___ RECORDS TO USE ___

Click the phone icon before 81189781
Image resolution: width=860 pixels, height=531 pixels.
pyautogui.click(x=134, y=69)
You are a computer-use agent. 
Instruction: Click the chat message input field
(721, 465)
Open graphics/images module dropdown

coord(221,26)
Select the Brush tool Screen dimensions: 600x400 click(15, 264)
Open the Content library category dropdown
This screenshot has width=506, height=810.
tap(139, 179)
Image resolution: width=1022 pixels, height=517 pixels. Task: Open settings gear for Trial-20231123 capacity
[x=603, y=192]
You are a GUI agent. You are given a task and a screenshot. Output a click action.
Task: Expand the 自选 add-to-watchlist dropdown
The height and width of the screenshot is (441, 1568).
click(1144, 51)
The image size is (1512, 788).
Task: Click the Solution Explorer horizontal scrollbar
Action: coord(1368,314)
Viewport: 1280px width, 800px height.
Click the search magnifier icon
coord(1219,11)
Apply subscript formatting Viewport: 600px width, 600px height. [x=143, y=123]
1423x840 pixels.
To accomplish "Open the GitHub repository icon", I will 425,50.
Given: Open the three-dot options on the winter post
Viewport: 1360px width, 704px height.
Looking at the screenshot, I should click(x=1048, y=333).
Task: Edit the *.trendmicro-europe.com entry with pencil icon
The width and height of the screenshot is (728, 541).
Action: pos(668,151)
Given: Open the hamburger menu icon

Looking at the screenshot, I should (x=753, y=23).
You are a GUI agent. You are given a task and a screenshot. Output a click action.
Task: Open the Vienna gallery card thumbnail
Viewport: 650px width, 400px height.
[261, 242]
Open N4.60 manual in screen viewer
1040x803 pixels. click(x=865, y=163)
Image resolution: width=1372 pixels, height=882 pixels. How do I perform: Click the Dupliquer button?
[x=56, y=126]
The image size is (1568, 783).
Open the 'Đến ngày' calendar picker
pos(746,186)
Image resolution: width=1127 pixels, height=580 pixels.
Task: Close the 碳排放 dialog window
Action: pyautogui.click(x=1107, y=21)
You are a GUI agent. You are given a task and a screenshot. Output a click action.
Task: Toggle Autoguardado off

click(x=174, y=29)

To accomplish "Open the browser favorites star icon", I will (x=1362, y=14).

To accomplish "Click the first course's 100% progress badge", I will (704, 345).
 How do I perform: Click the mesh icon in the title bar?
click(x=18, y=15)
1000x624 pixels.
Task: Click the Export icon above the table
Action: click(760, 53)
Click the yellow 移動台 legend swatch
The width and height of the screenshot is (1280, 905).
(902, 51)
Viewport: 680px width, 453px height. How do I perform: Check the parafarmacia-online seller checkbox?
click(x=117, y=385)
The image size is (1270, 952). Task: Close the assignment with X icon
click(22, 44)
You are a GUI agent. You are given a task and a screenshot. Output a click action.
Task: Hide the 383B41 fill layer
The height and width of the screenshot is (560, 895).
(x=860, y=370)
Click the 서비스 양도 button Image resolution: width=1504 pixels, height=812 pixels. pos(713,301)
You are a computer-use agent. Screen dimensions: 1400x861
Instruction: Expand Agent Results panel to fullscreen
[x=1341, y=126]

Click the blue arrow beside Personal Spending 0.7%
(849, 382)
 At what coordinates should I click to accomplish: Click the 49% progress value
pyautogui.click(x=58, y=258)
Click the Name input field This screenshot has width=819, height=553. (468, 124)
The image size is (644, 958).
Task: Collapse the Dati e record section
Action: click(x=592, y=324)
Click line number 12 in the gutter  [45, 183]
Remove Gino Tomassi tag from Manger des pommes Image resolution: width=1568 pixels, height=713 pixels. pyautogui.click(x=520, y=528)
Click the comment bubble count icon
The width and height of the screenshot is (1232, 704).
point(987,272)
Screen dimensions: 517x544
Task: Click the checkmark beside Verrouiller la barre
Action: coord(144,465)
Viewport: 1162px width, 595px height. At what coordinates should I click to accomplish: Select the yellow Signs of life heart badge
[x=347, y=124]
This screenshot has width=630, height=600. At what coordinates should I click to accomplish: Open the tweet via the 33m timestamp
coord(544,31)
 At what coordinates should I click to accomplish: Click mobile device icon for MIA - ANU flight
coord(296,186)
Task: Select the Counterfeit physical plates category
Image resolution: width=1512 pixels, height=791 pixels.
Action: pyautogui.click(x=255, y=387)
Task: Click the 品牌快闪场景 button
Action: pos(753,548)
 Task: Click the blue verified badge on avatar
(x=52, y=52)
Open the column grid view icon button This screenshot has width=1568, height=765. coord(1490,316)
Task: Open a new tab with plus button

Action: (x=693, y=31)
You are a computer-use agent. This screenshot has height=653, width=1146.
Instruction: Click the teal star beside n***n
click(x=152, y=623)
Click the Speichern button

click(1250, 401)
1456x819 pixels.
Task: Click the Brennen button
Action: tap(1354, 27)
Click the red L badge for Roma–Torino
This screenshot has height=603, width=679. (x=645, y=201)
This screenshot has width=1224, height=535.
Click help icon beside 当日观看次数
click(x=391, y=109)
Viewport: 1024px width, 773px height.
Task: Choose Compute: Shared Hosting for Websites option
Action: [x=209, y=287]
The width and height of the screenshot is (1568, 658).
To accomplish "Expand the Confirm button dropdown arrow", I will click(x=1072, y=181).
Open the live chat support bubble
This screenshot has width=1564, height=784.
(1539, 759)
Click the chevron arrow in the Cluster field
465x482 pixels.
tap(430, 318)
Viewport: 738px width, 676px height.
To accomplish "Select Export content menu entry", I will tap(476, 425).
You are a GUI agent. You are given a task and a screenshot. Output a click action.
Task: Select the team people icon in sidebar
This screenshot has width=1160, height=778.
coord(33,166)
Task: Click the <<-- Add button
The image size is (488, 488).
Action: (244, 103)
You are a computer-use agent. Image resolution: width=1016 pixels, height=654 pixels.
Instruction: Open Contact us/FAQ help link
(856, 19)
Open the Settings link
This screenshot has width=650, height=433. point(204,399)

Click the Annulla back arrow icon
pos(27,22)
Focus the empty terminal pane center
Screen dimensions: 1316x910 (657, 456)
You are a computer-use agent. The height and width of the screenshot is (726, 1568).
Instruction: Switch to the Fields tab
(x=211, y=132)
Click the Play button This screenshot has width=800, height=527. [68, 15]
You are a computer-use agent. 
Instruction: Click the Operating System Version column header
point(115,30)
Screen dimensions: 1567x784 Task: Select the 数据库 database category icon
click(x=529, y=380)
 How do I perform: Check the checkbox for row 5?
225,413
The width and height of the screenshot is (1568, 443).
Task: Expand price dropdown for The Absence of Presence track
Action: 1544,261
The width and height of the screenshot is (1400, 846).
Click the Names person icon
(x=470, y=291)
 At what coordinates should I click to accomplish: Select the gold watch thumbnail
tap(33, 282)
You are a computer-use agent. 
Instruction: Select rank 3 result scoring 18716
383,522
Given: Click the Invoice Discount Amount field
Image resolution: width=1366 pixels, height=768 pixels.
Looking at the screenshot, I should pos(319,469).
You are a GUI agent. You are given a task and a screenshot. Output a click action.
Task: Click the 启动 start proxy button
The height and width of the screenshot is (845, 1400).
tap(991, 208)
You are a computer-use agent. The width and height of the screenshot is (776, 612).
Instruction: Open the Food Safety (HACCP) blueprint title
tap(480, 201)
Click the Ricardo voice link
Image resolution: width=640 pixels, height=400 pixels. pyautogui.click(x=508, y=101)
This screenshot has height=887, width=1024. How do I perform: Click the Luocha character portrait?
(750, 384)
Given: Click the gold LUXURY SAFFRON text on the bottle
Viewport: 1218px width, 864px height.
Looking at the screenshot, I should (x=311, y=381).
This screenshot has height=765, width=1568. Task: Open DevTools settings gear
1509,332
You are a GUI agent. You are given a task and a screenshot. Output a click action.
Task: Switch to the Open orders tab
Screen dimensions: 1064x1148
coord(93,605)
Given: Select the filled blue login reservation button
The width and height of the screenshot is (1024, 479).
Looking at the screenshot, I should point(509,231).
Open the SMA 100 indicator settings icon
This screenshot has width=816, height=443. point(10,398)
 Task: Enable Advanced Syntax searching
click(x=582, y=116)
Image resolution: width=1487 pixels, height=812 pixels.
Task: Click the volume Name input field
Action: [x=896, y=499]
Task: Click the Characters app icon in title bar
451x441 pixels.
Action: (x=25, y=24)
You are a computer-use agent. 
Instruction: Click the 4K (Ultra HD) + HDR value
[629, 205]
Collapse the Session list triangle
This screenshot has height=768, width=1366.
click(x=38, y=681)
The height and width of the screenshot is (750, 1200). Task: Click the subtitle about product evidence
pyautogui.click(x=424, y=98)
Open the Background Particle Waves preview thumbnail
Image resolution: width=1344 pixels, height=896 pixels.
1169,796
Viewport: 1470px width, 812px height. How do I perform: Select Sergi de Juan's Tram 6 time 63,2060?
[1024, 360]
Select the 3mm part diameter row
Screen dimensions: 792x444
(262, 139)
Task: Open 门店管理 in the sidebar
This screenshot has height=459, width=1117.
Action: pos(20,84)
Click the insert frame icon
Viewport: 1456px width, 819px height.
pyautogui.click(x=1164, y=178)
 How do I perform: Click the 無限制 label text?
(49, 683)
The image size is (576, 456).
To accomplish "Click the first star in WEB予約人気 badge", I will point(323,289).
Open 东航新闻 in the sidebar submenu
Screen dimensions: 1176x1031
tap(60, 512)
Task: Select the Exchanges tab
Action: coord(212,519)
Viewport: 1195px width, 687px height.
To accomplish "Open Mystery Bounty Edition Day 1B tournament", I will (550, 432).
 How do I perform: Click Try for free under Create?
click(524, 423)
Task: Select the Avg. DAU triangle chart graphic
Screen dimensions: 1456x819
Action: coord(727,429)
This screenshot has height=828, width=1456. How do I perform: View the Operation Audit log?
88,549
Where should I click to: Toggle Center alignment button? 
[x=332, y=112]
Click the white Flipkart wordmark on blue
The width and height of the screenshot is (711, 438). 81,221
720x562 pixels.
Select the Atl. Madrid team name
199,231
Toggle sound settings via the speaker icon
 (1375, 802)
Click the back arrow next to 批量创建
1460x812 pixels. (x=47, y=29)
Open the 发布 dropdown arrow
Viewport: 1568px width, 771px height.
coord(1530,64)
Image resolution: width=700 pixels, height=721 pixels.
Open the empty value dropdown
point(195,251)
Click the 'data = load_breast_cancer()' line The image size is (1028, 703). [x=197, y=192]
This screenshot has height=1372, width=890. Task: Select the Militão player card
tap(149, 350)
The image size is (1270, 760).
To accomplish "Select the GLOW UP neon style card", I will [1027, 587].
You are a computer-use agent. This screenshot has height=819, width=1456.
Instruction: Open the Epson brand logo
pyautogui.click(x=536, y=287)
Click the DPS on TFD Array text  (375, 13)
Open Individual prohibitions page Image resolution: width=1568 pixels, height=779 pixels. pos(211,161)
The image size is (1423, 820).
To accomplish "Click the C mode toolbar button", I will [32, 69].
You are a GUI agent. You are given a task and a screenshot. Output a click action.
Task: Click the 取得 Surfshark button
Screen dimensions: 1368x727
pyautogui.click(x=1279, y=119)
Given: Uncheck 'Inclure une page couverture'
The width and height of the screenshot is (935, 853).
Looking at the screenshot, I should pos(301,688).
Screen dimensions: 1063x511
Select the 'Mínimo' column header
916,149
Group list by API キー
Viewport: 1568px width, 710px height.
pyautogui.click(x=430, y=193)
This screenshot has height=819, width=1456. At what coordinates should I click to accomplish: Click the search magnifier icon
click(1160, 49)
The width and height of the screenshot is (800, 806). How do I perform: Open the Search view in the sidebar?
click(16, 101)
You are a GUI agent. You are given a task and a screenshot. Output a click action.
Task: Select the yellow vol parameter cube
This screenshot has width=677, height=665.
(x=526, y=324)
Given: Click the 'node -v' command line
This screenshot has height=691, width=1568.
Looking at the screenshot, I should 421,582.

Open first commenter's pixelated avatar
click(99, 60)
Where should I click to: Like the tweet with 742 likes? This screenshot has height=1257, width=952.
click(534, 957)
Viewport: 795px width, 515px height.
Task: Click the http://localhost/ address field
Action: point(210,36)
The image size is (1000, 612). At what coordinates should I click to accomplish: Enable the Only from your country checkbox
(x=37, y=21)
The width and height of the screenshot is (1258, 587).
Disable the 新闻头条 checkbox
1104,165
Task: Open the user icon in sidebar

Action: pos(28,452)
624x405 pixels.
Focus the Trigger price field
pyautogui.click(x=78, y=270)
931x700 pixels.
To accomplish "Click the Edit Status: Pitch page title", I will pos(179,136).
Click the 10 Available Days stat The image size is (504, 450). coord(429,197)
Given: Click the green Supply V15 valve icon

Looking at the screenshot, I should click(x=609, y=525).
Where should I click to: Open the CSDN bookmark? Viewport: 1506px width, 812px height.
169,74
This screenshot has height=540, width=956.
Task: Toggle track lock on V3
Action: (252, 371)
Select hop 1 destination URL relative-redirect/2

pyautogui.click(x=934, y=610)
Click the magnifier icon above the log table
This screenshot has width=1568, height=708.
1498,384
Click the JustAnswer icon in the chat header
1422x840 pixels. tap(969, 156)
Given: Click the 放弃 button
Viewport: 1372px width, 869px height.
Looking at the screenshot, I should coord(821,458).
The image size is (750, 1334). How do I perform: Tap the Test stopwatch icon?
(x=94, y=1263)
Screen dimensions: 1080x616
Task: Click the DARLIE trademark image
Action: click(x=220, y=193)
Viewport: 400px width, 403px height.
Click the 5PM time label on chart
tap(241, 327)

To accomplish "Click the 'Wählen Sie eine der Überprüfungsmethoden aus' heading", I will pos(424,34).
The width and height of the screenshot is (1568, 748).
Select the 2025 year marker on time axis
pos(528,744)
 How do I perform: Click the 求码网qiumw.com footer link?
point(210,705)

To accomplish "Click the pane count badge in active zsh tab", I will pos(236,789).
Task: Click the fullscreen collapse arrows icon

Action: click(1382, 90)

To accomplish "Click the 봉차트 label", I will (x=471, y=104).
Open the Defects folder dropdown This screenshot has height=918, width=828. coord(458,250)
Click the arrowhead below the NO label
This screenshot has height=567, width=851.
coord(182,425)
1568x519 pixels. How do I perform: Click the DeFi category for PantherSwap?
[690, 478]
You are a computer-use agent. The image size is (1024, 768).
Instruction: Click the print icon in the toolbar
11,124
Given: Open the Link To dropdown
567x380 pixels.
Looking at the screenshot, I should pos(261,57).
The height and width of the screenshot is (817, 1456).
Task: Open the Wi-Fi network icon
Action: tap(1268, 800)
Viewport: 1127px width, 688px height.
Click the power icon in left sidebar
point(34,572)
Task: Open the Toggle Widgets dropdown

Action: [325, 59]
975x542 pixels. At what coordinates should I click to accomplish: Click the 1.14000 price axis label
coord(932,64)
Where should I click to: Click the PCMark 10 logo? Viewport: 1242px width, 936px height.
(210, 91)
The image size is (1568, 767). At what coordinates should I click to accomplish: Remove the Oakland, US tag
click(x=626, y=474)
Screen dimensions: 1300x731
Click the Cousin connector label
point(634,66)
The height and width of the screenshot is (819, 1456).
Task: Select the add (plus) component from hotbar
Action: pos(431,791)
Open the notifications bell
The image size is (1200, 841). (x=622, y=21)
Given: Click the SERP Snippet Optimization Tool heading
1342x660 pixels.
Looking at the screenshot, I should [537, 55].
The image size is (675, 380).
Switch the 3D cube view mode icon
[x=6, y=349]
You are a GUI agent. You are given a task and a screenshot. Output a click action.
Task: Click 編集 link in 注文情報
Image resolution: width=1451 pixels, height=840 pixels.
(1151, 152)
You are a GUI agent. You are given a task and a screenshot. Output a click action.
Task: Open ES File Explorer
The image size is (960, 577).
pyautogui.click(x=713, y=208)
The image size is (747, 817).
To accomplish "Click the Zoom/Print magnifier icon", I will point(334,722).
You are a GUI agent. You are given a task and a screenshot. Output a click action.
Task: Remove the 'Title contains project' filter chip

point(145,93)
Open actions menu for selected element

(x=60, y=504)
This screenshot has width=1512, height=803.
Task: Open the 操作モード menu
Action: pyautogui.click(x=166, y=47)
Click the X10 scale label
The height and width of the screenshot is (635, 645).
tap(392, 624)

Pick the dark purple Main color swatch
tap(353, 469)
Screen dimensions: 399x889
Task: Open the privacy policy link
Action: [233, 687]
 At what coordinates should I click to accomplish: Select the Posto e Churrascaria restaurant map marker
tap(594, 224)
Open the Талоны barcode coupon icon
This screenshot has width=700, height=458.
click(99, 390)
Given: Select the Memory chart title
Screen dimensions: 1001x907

___

■ **CHALLENGE**
Reproduce the rows starting with the line with "Click the JustAnswer icon in the chat header" and going on through the line with "tap(241, 327)", switching "stopwatch" to "timer" and leaving everything else unchanged.

■ **TASK SOLUTION**
Click the JustAnswer icon in the chat header
1422x840 pixels. tap(969, 156)
Given: Click the 放弃 button
Viewport: 1372px width, 869px height.
Looking at the screenshot, I should coord(821,458).
The image size is (750, 1334). How do I perform: Tap the Test timer icon?
(x=94, y=1263)
Screen dimensions: 1080x616
Task: Click the DARLIE trademark image
Action: click(x=220, y=193)
Viewport: 400px width, 403px height.
Click the 5PM time label on chart
tap(241, 327)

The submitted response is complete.